Work instructions
Can you rewrite the records below, swapping every "screenshot" for "screen capture" and changing nothing else? Leave the pictures out of your answer.

## begin Entries shown

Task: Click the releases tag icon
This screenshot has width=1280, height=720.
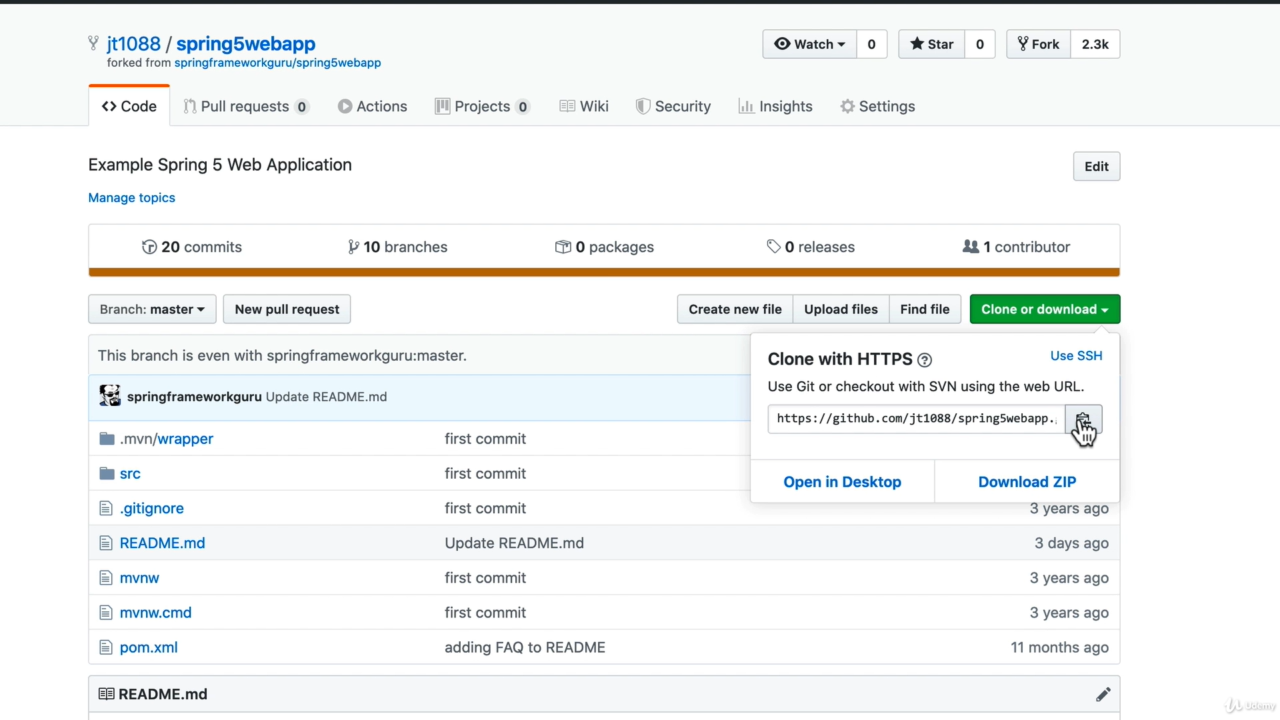Action: click(773, 247)
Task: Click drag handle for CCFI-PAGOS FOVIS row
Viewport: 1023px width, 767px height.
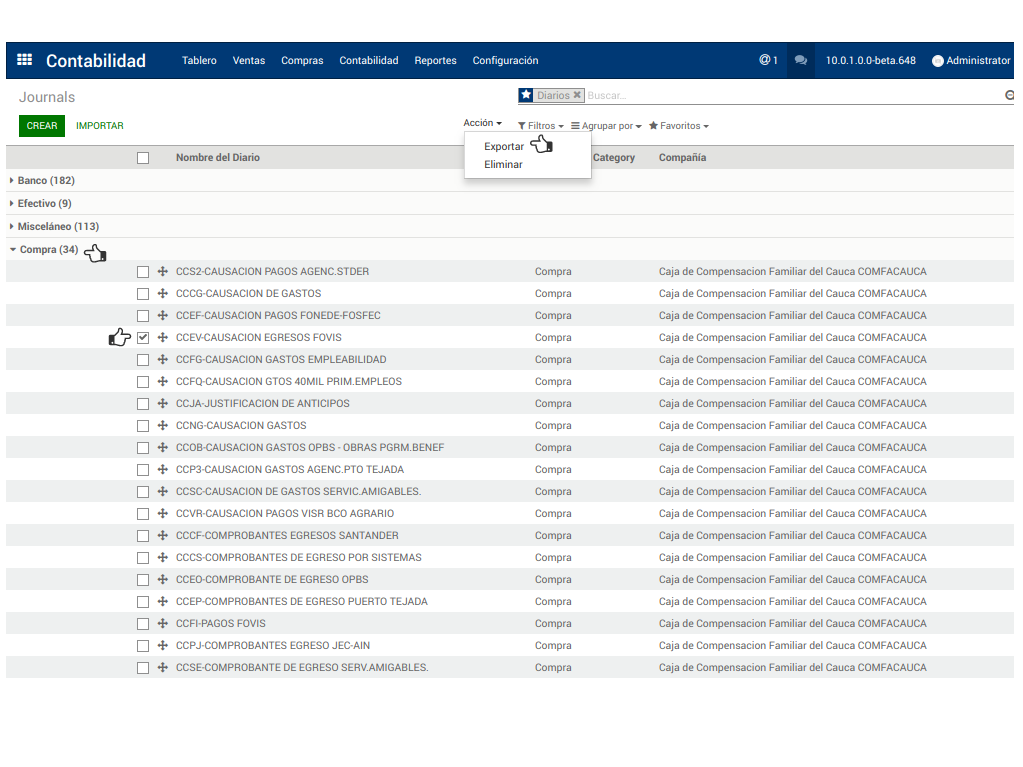Action: [x=162, y=624]
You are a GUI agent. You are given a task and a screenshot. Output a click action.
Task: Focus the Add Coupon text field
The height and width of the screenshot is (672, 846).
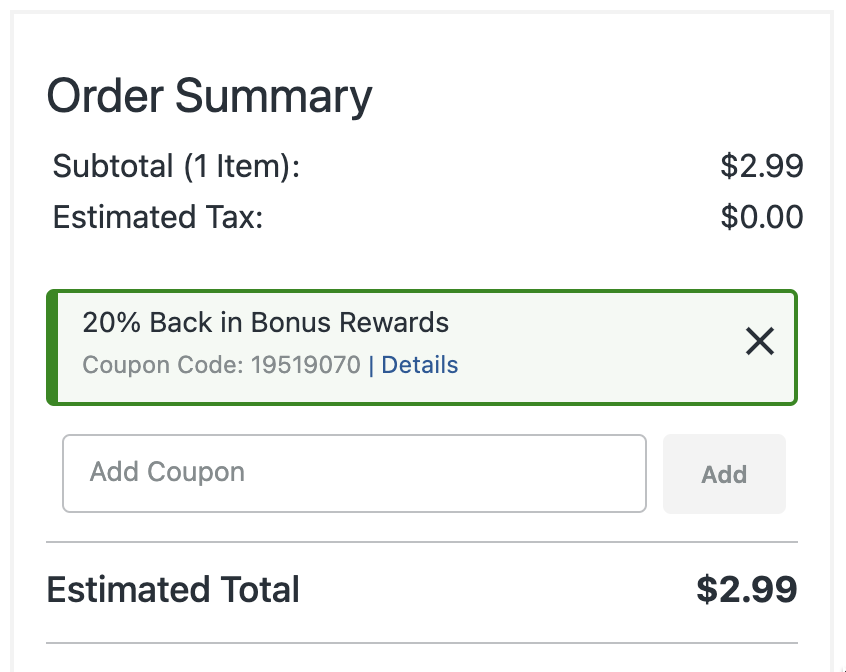pos(354,473)
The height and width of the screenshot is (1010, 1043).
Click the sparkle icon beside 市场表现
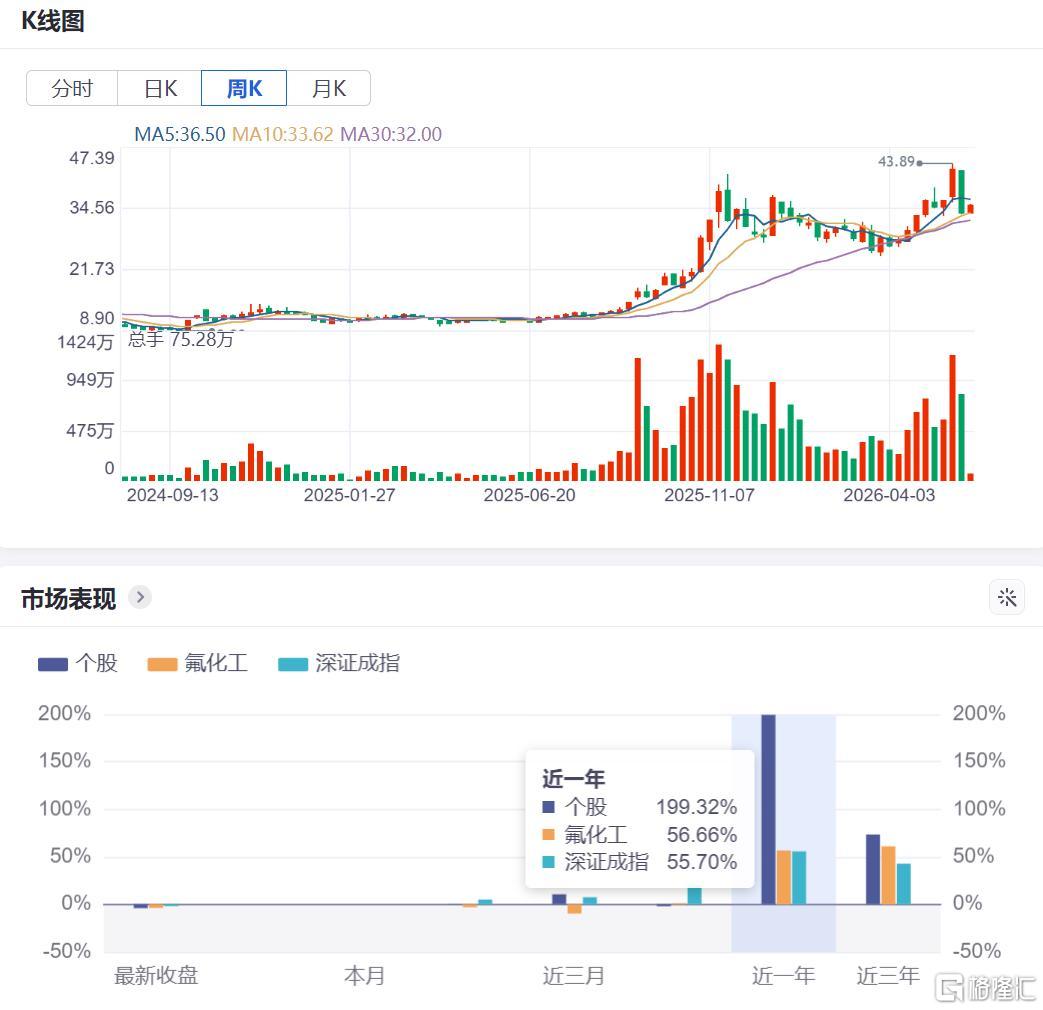[x=1007, y=597]
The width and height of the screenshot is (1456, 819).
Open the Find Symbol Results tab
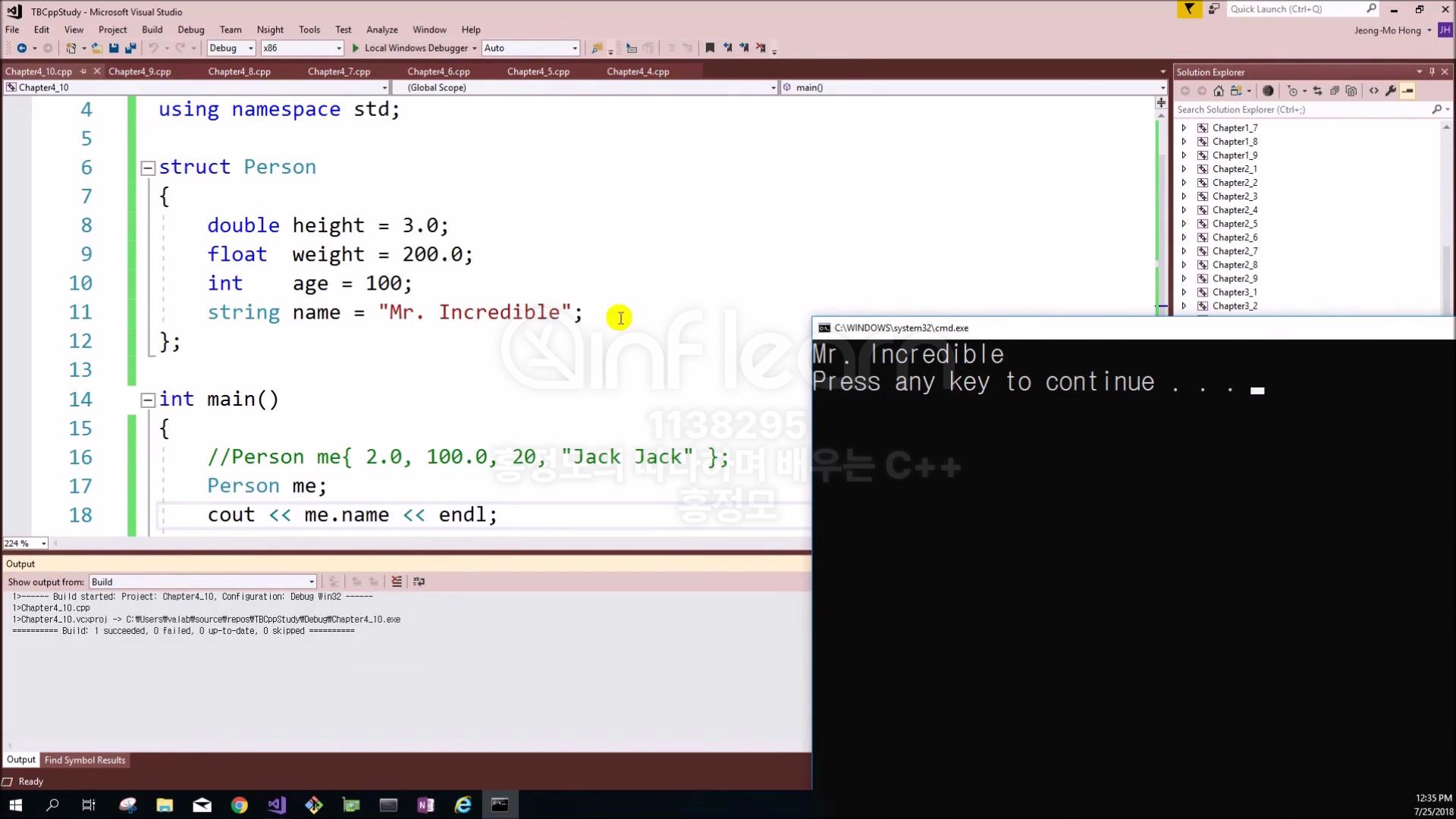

## end Entries shown

The result
Task: Click the releases tag icon
This screen capture has width=1280, height=720.
Action: click(773, 247)
Task: Click drag handle for CCFI-PAGOS FOVIS row
Viewport: 1023px width, 767px height.
Action: [x=162, y=624]
You are a GUI agent. You are given a task and a screen capture. Output a click action.
Task: Focus the Add Coupon text field
The height and width of the screen capture is (672, 846).
pos(354,473)
The height and width of the screen capture is (1010, 1043).
Click the sparkle icon beside 市场表现
[x=1007, y=597]
The width and height of the screen capture is (1456, 819).
Open the Find Symbol Results tab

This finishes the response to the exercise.